25. The Respondent submitted that the symptoms reported by Mr Ryan and the lack of definition of the condition by medical practitioners, particularly in respect of no identifiable allergy, did not satisfy the requirements of the Impairment Tables at Schedule 1 B of the Act. In the Appllcant's case, there was no consistent diagnosis, nor has the condition been treated and stabilised. Further, there was no consistent view that the condition was permanent. The Respondent further contended that there was a lack of objective evidence as to symptomatology.
26. The Respondent submitted that were it to be found that a condition was permanent, then there was insufficient evidence to suggest that the Applicant had a continuing inability to work, as would be required under subsection 94(1)(c) of the Act. The Respondent drew on the reports by Drs Adelstein, Heyworth-Smith and Fernando, in respect of the evidence given them by Mr Ryan regarding lesser symptoms when operating a diesel truck, and the assessment by HSA doctors that alternate employment was in any event quite feasible. Finally, the Respondent referred to the views of Dr Lim, and the conclusions of Dr Patow of HSA, both of which held to the view that the Applicant was fit for usual full-time duties.
27. The relevant period under review in this matter is that of 13 weeks from the date of lodgment of the claim for DSP, that is from 17 August 2001 to 16 November 2001. That period encompasses the reports of Drs Gibson, Hammill, Pulley, Adelstein and Heyworth-Smith and Fernando. The Tribunal also takes account of the later reports by Drs Sinha, Lim and Patow as they provide further opinions on the medical condition of the Applicant. The Tribunal takes account of the evidence of Mr Ryan, particularly where it provides a different perspective to that given in medical reports. A case in point is the ability or otherwise of Mr Ryan to work in a diesel truck environment.
28. The Tribunal is concerned that the available medical evidence is inconclusive, offering as it does, no clear diagnosis of the Applicant's condition. Nor does it suggest the way ahead whereby this condition might be fully diagnosed, treated and stabilised. Also of concern is that notwithstanding the frustrations of receiving inconclusive opinions as to his condition, Mr Ryan has shown limited initiative to obtain more definitive resolution. He has stated that he does not wish to see Dr Pulley, Naturopath, again. There is no evidence that he has followed the advice of Drs Adelstein and Heyworth- Smith for follow-up appointments. He has not seen Dr Loblay as suggested by Dr Fernando. And he indicated to the Tribunal that after making the initial approach to the Macquarie Area Mental Health Team, and seeing Dr Sinha, he has not followed up that first appointment, albeit Dr Sinha relates a condition of depression in addition to the ongoing issue of intolerance to motor vehicle fumes.
29. The Tribunal finds as fact on the evidence that Mr Ryan has a history of a sinus condition.
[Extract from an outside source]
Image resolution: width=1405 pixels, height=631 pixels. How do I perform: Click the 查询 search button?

The preponderance of the medical opinion is that Mr Ryan also has a sensitivity to, or an intolerance of, motor vehicle petrol fumes. There is however, no concensus on the reason for that intolerance. Drs Adelstein, Heyworth-Smith and Fernando are of the opinion that his symptoms do not relate to a specific IgE mediated allergy, that is, he has no evident immunological disposition, and Dr Pulley obtained no reaction to petroleum products. The weight of opinion is that the symptoms of headache, nausea, fatigue and inability to concentrate are not the result of an immunological or allergic condition.
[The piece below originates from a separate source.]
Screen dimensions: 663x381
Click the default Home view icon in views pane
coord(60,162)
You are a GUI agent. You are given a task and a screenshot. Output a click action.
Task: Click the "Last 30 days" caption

30. The majority decision by the SSAT in this matter found that insufficient investigation of the Applicant's condition had been undertaken to enable a definitive diagnosis to be reached and the condition to be considered "permanent" as required under the instructions for the use of the Impairment Tables in Schedule 1B of the Act. The dissenting decision of the SSAT concluded that the evidence as to "insensitivity/intolerance to petrol fumes" was sufficient to enable a "working diagnosis" to be accorded for the purposes of meeting the Impairment Table criteria, and in turn for an impairment rating to be assigned, the dissenting member drawing on Re Hudson and Department of Family and Community Services [2000] AATA 502.
31. The Respondent submitted that Re Hudson (supra) was not on all fours with this matter, noting also that in referring to Re Hudson, the dissenting member of the SSAT did not have the benefit of later medical reports, particularly that of Dr Lim. The tribunal in Re Hudson noted at paragraph 41:
"That it is permanent at the operative time is not in question for it has existed for both three years before and after the operative period. That it has been extensively documented, investigated, treated and stabilised is well documented, the only unsatisfactory feature being an inability by the many specialists involved to agree upon the exact nature of the underlying pathology"
The tribunal in Re Hudson (supra) reached the conclusion that a "working diagnosis" of "chronic abdominal condition" could be established.
In the matter before this Tribunal, it can be argued that a working diagnosis of "intolerance to motor vehicle exhausts" could suffice, and the Tribunal so accepts such a description of the condition. But that alone is insufficient to meet other criteria required for the assessment of work related impairment under the Impairment Tables, whereby the permanence or otherwise of the condition must be established, and investigation, treatment and stabilisation addressed.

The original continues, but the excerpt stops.